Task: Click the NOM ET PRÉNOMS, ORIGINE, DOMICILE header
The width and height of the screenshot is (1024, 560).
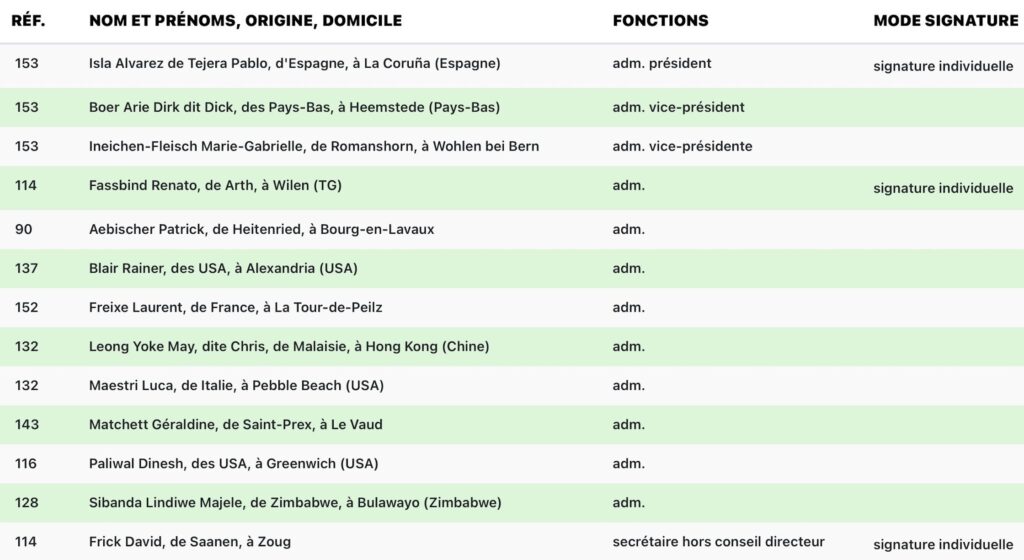Action: pos(245,20)
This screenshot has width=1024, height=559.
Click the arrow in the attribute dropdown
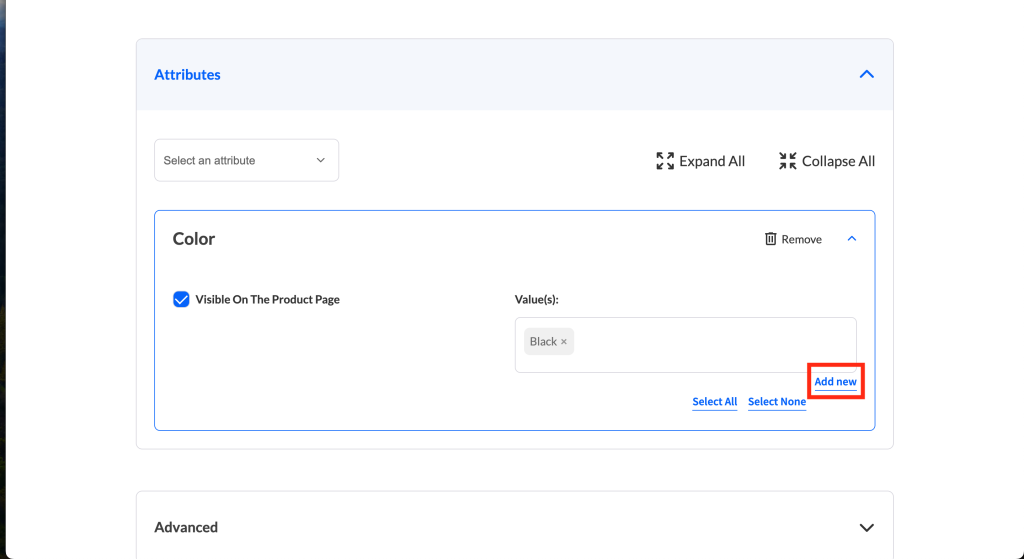[x=321, y=161]
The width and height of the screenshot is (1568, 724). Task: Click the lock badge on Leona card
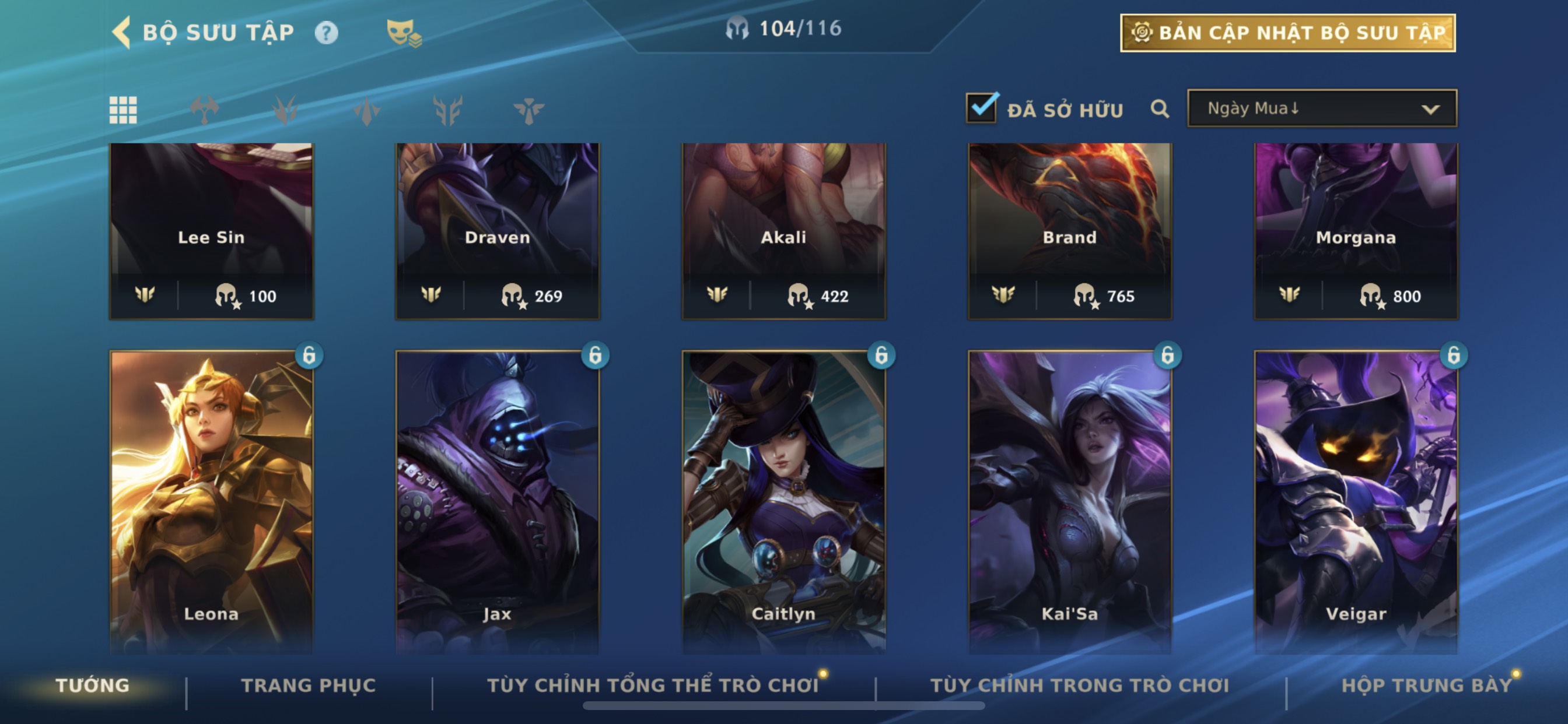point(309,354)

INSTRUCTIONS TO FOLLOW — The required output is the line containing "The width and height of the screenshot is (1024, 560)." plus every line after it to the end of the data, copied exactly and with no pictures.

REPLY TO THE TASK —
The width and height of the screenshot is (1024, 560).
Action: pos(245,20)
This screenshot has width=1024, height=559.
Click the arrow in the attribute dropdown
[x=321, y=161]
The width and height of the screenshot is (1568, 724). Task: Click the lock badge on Leona card
point(309,354)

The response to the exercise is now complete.